Anyhow – the ear pain would spike in the evening, and I’d seen some goofy commercial on TV about home cures that included using a hair drier to dull the pain of an earache. So there I was, lying on the couch, aiming a hair drier at my ear (it worked, by the way, and still does) and reading a book I’d picked up at the grocery store earlier that day on a whim – The Old Farmer’s Almanac. It was chock full of interesting things to read, and I’ve been a subscriber for many years, the book becoming more valuable once I started growing vegetable gardens.
Believe it or not, The OFA isn’t a bad book to have around if you’re a gamer. The back section of the book is full of interesting tidbits about the natural world, and as a subscriber, I also get a reprint of the OFA from 100 years ago and 200 years ago – right now, I’m looking through the 2014, 1914 and 1814 OFA’s. If you’re running a game set in the early 19th century in the United States, those 19th century Alamanacs could come in quite handy.
One interesting thing I found in the almanac tonight was a bit on ice thickness – in particular, how much weight, in general terms, ice could hold based on its thickness.
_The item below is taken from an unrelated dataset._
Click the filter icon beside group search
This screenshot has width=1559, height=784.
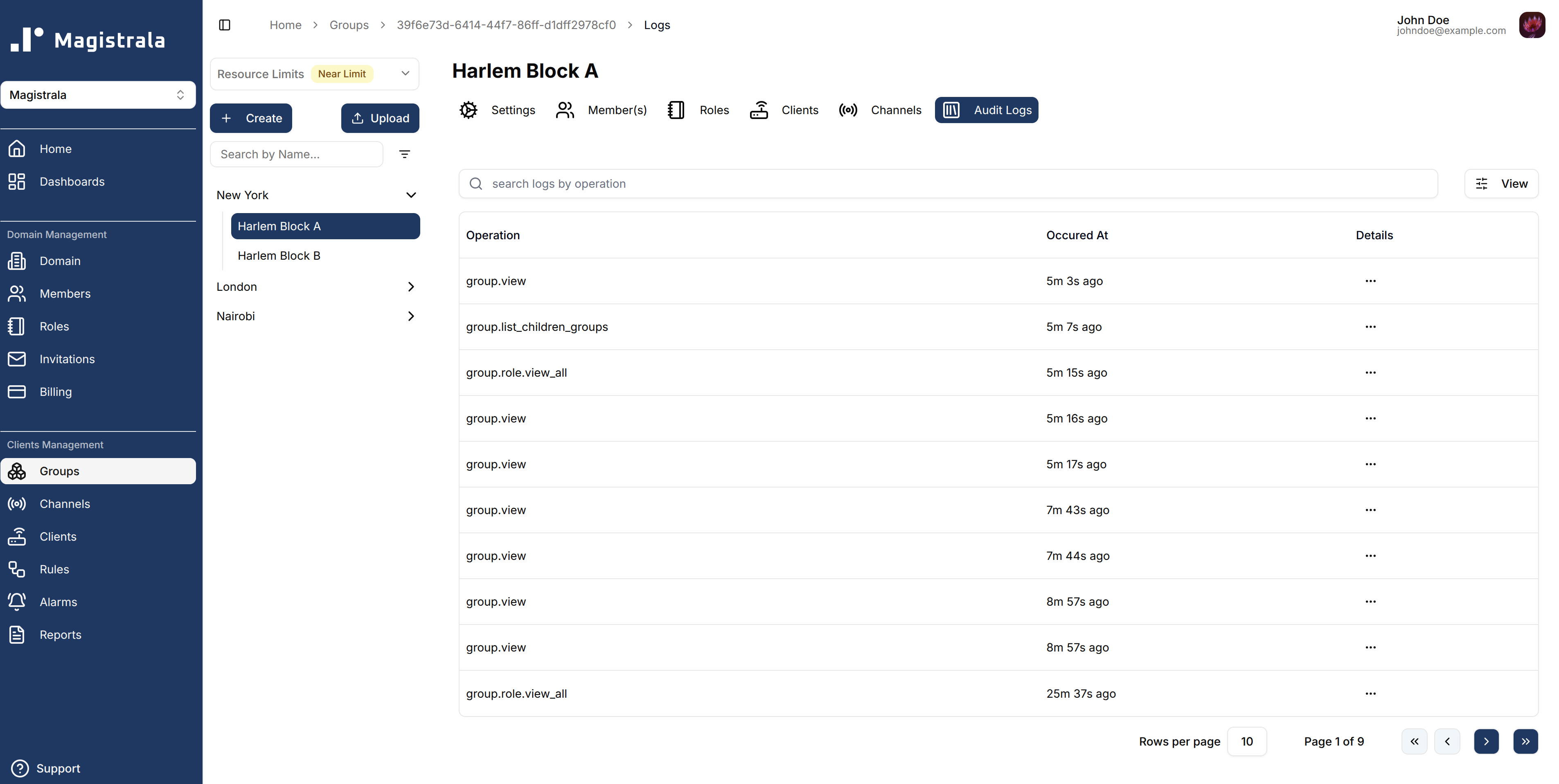404,154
This brought to mind the usefulness of a random ice thickness table for referees running games set in the frozen north, or in more temperate climes under the grip of Old Man Winter.
1. Thin ice – breaks on contact
2. Deceptive ice – breaks when one has walked 1d6 paces
3. 3 inches – enough to hold a single humanoid (medium) on foot
4. 4 inches – enough to hold a group of humanoids in single file or a single ogre or frost giant
5. 7 inches – enough to hold 2 tons (a horse, ox or large giant or iron golem or cloud giant)
6. 10 inches – enough to hold 3.5 tons (a fire giant)
7. 12 inches – enough to hold 8 tons (an elephant or storm giant or titan)
8. 15 inches – enough to hold 10 tons (a triceratops)
9. 20 inches – enough to hold 25 tons (a brontosaurus or elder earth elemental)
10. 30 inches – enough to hold 70 tons (half a tarasque?)